A judicialização da saúde no Brasil.

Enviada em 14/09/2019

A constituição vigente no Brasil, instaurada em 1988, afirma que todos são iguais perante a lei. No entanto, percebe-se que a teoria é diferente da prática, pois não são todas as pessoas que possuem o acesso à saúde de qualidade, visto que, na maioria das vezes, elas não conseguem pagar o tratamento. Nesse contexto, recorrer à justiça é a alternativa desses indivíduos, mas é evidente que, além de gerar desgaste psicológico, o governo deve arcar com muitas despesas.
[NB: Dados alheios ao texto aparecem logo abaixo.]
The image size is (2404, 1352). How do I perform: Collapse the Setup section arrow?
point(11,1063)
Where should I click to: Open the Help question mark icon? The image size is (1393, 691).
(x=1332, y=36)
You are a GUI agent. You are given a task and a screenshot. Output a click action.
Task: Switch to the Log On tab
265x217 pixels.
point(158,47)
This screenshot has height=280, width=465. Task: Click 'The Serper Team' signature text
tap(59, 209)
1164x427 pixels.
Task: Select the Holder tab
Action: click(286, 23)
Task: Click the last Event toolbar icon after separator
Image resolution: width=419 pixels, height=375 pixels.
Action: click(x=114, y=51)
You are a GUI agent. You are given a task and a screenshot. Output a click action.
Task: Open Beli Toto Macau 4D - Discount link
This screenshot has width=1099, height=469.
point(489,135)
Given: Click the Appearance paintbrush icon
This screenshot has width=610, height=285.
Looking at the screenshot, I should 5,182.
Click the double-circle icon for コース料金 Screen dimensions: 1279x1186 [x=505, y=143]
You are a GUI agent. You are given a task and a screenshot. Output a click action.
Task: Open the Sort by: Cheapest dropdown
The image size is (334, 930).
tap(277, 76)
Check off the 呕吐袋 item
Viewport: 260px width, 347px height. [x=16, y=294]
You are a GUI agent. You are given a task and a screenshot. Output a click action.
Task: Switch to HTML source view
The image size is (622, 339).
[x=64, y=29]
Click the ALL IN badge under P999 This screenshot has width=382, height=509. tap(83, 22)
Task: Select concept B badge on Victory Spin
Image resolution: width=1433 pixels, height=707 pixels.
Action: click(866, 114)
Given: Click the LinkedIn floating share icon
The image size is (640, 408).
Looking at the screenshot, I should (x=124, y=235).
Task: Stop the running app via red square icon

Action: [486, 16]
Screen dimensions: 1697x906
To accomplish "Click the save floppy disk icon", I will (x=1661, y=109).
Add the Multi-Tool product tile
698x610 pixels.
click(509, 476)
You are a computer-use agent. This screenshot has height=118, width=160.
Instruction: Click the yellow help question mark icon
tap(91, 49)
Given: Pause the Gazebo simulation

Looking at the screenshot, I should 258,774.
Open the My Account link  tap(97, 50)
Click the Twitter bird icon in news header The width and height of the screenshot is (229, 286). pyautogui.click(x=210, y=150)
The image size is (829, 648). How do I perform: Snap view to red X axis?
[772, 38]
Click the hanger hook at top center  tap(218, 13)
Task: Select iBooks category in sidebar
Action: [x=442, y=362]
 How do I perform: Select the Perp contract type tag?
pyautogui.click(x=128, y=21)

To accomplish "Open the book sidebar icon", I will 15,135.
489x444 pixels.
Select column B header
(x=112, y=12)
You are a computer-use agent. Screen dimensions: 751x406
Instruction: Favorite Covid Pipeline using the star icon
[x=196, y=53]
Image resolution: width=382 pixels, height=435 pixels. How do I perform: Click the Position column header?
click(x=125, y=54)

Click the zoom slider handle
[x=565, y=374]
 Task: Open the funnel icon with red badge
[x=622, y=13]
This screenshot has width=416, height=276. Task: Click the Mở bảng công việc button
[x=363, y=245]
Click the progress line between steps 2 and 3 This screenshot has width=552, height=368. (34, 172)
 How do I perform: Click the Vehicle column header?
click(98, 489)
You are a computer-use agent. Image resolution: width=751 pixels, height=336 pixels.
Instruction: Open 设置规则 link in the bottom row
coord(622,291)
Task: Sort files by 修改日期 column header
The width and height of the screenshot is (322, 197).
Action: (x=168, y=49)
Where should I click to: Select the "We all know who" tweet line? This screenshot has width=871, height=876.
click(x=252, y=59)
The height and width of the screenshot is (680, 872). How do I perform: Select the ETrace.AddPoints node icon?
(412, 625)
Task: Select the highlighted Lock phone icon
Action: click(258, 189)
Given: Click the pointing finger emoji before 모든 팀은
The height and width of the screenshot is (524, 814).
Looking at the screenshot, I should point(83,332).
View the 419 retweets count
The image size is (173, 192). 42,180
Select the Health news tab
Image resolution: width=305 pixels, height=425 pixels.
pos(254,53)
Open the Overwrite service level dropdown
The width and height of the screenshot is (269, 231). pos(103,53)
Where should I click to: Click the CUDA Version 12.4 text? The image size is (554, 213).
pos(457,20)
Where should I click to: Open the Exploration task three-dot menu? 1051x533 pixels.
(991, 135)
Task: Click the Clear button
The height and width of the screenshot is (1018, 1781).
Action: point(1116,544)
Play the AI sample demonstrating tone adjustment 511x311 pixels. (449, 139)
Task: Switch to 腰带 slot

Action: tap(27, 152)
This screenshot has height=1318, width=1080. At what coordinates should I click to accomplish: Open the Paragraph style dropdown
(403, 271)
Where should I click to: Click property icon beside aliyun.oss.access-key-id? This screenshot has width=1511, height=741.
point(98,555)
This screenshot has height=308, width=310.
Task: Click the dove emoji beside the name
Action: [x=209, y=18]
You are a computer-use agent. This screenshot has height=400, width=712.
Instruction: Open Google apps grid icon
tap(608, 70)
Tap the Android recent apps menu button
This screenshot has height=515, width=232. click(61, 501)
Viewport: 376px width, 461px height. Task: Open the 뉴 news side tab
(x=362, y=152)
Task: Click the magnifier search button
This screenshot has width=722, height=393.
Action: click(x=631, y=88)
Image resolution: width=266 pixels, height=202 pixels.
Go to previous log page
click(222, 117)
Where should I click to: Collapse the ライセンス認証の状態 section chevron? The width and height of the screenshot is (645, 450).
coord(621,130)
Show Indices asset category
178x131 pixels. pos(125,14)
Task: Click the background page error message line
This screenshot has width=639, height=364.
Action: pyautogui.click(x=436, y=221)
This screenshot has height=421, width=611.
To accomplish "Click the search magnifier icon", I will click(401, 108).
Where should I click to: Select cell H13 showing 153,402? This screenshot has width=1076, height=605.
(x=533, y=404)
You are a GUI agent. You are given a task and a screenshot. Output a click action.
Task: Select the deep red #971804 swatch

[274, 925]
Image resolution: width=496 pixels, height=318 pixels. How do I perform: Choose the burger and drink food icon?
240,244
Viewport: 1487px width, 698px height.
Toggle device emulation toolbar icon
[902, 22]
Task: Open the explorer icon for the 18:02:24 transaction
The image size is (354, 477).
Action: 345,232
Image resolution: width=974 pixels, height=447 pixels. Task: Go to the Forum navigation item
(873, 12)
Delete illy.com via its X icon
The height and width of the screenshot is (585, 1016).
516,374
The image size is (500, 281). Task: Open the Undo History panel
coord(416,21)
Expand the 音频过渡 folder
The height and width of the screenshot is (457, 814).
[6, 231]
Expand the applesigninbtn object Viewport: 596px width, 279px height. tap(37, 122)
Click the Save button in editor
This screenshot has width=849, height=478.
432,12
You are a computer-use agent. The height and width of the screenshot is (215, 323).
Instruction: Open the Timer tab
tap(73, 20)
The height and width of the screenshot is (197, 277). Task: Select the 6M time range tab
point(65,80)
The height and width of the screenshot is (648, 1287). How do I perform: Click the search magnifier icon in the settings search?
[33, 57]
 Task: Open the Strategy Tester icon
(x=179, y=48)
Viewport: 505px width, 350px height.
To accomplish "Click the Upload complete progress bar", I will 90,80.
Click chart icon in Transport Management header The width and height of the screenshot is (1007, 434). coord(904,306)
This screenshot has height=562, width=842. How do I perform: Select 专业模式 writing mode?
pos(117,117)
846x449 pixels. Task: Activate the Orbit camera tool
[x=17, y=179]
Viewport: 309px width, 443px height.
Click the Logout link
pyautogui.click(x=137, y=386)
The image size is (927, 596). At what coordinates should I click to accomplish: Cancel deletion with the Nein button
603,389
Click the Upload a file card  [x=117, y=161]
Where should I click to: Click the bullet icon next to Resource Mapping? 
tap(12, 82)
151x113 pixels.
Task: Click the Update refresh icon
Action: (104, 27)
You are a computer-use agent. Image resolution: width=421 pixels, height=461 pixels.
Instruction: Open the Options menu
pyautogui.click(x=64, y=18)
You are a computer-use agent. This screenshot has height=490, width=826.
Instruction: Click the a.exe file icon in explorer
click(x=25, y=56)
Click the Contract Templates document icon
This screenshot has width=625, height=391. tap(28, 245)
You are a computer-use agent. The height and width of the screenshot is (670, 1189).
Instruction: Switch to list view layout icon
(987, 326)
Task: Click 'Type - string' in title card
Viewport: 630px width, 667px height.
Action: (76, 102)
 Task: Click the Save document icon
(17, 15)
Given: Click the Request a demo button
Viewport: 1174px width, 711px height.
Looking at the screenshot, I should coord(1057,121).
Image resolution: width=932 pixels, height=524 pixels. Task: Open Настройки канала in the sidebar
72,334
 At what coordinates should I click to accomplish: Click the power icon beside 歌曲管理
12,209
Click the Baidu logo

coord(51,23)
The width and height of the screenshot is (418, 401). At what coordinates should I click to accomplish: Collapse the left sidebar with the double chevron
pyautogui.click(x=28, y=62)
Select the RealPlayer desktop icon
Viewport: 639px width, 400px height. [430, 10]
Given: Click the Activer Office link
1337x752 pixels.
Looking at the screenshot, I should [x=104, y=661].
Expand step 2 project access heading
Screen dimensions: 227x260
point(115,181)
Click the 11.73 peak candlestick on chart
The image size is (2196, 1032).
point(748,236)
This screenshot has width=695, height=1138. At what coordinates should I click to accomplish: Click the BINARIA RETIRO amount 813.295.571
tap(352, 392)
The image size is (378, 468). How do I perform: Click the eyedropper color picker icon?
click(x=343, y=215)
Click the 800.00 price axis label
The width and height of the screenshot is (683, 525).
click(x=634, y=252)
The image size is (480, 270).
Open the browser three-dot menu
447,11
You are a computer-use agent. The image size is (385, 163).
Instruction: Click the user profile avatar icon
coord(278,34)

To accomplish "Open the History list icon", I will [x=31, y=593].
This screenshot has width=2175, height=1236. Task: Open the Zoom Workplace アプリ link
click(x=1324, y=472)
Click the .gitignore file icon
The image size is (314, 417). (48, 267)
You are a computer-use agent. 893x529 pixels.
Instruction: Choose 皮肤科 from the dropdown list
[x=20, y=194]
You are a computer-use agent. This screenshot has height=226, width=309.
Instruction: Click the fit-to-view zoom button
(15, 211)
É preciso considerar, antes de tudo, que a judicialização da saúde afeta o estado psicológico das pessoas. Nessa direção, Zygmunt Bauman, filósofo e sociólogo polonês, revela que a sociedade está vivendo, atualmente, os tempos líquidos, caracterizados pelo imediatismo. À vista disso, os indivíduos, ao apelarem à justiça para conseguirem medicamentos, deparam-se com a burocracia, em que eles podem esperar, até mesmo, meses para o resultado judicial, o que acarreta, por causa da necessidade de retornos imediatos, o estresse. Soma-se a isso, o provável agravamento da doença, uma vez que iniciar o tratamento o mais rápido possível é a forma mais eficaz de combatê-la.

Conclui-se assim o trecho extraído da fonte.